Some of the Meldrums were well known characters around Dunfermline. The Fife Family History Society gives this description of Janet’s grandfather, Henry Meldrum:

He was a man of uncommon appearance – somewhat above the average height, somewhat bulky in the body, loosely dressed, generally bare-headed, his sandy coloured locks clustering elf-like round his head … His garden then reached down to the ‘haugh’, a stretch of common land … whereon the feuars pastured their cows. Henry was fond of flowers and fruit trees, and the boys that herded cows on the haugh were no less fond of Henry’s apples … And Henry, with his open vest and flowing locks, might sometimes be seen chasing his garden plunderers as far west as the bend at Drymill.

If I close my eyes I can picture sandy-locked Henry, chasing the young apple thieves across the common, shaking his fist in the air, curly locks flowing… And then I think about Janet’s father:

… a strange-looking, wild-eyed, tousy-looking man … his feet were enclosed in worn out ‘bauchles’ and his trousers were generally hung by one line of bracing. James cultivated flowers and was a famous ‘bee’ man of his time.

Based on these two passages, it seems that the Meldrums were wild-eyed, tousy-looking, sandy-locked, fruit-and-flower-loving, bee-keeping weavers. And I am the fruit of their family tree. Love it!!

Janet arrived in Australia in 1849 on board a ship called Thomas Arbuthnot and most likely arrived owning almost nothing. During the mid-1800s, right about the time of Janet’s ocean voyage, power loom weaving was introduced and the town’s traditional hand-weavers quickly found themselves out of work. This probably led to Janet’s decision to go to Australia.

Just three months after her arrival in Sydney, Janet married Robert Evans, a Redcoat soldier. Mary Evans was born in Newcastle in 1850 and Ellen Evans was born in Parramatta in November 1851. I am descended from Ellen, in case you’re wondering.

By January 1852 the Evans family were living near Braidwood, close to the goldfields, where Robert was a mounted policeman.

On Sunday 11 January 1852 Robert rode into town and got drunk. The last anyone saw of him was when he rode off, heading to a local waterhole to give his horse a drink. The horse was found later that day, drowned, floating in the waterhole. Robert’s body was not found until the next day. What unfolded at that waterhole, the blow-by-blow detail, remains a mystery.

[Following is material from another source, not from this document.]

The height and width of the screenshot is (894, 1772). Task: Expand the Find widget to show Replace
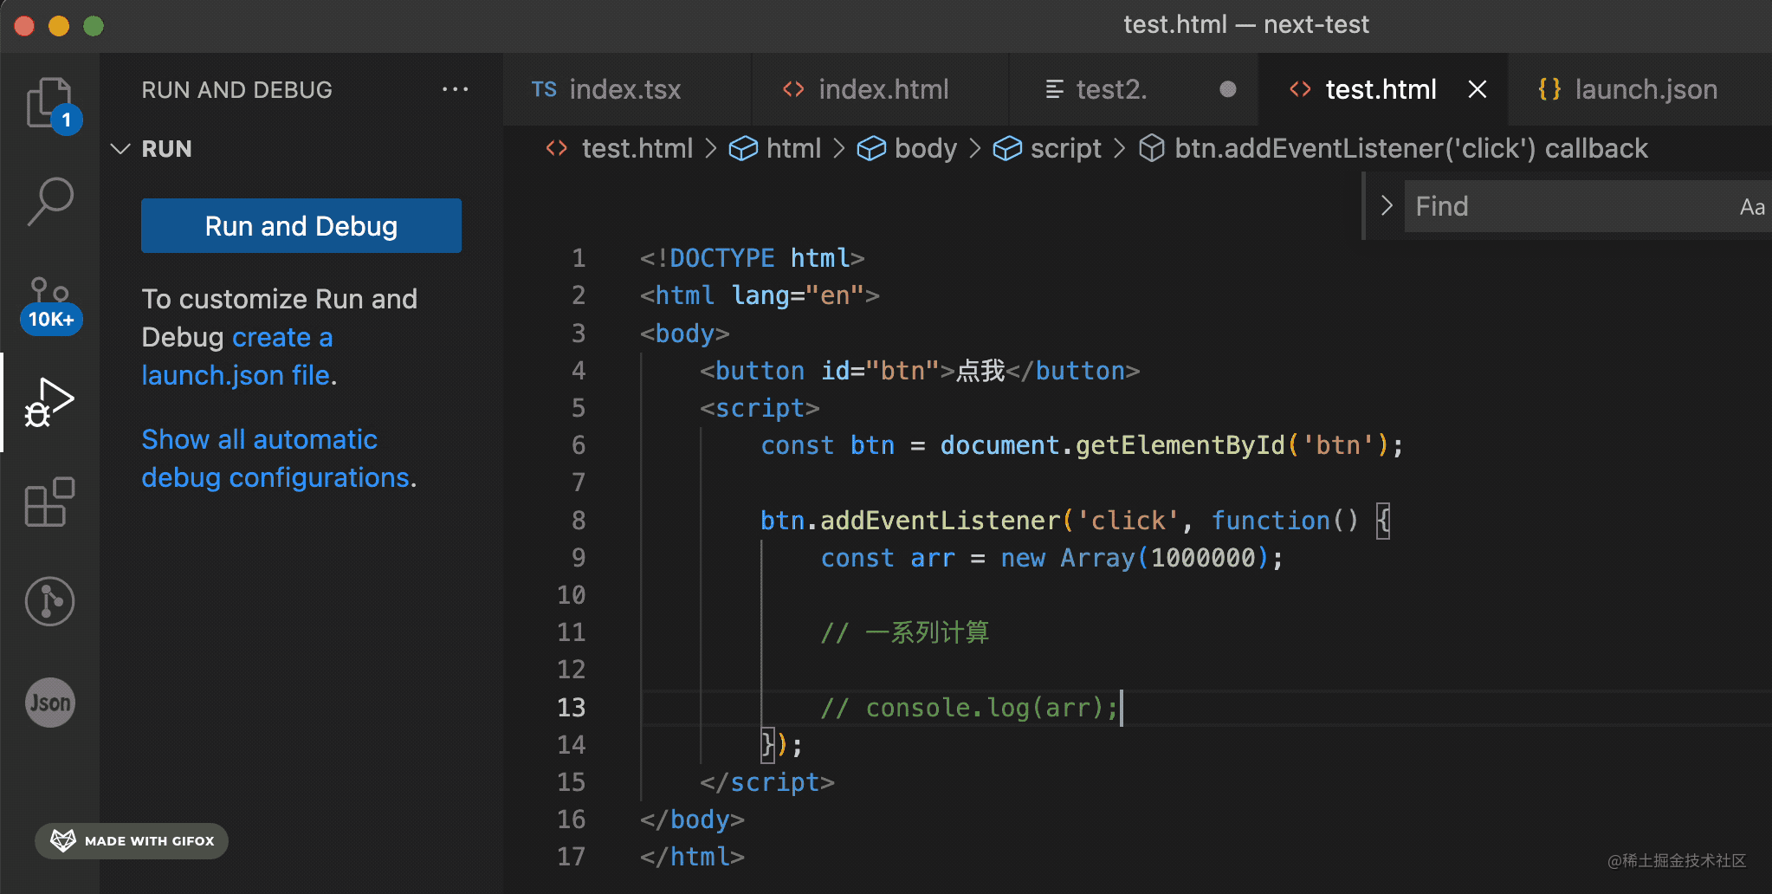tap(1386, 206)
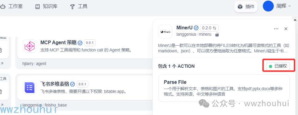Click the 插件 cube icon

[240, 7]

Just four months after Robert’s death, Janet married James Garnett. Janet and James settled in the township of Little River, later known as Mongarlowe, a small village about 16 kilometres east of Braidwood on the Mongarlowe River.

They opened a store called Our Store in Mongarlowe and began a family, adding four children to the two that Janet already had. The store was doing a brisk trade and in October 1860, James made several property purchases in the rapidly developing township of Braidwood.

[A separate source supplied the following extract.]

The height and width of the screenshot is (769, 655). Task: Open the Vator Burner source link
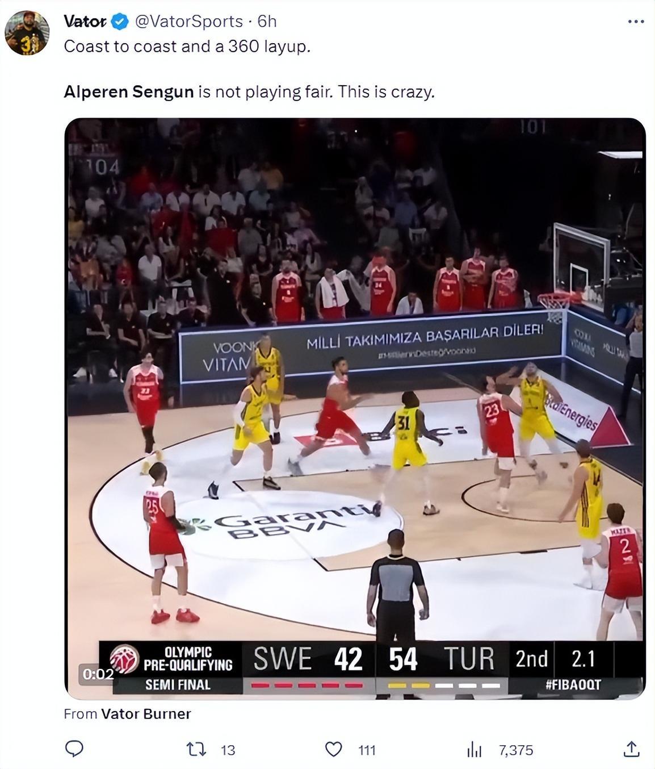pos(146,714)
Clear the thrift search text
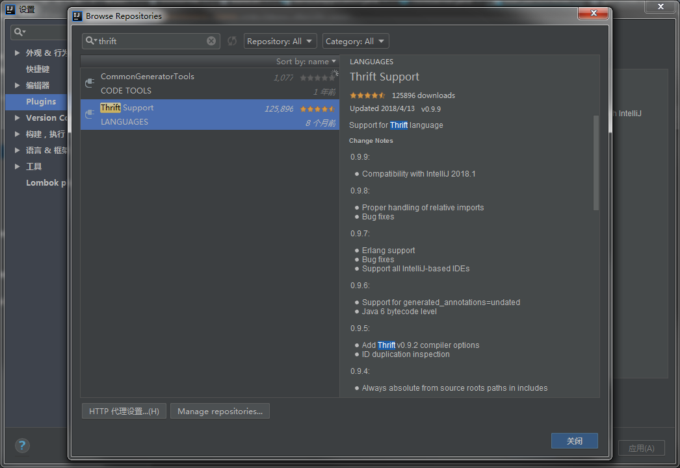The height and width of the screenshot is (468, 680). pyautogui.click(x=211, y=41)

in April 1861 he was granted a licence for The Free Selection Inn. As well as accumulating property, through the careful running of their store and inn, Janet and James were now making a healthy living providing goods, services and accommodation to the ever increasing gold mining community. The street adjoining their Inn was called ‘Garnett Street’.

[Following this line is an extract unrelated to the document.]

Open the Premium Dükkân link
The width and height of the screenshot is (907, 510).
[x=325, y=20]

Over the next few years, James and Janet purchased several properties and acreage in Braidwood and the surrounding district.

In October 1866, at a place called Meroo, James, his son-in-law Edward Walker and two troopers were ambushed by local bushranger Tommy Clarke and two of his gang, who were waiting in bushes on the side of the road. One of the bushrangers drew a gun and pointed it straight at James. Shots were exchanged the bushrangers bolted, firing as they rode off. A stray bullet hit the peak of a policeman’s cap, blowing the cap from his head, but luckily for him the only damage done was to his cap.

In the heat of the moment, while everyone was distracted by the gunfire, Edward Walker and the other policeman ran away into the bush. Edward later claimed that he fled to save the gold, which he happened to be holding when the ambush happened. According to some newspaper reports, which would be argued over fiercely between the policemen in years to come, the policeman fled ‘… to save what he probably considered fully as valuable as gold – his bacon’.

Bushrangers Thomas Clarke and his brother John, both aged in their 20s, were hanged from twin gallows at Darlinghurst Jail in Sydney on 25 June 1867. James Garnett died just a month earlier, aged only 47, possibly as an indirect result of his experience with the Clarke brothers.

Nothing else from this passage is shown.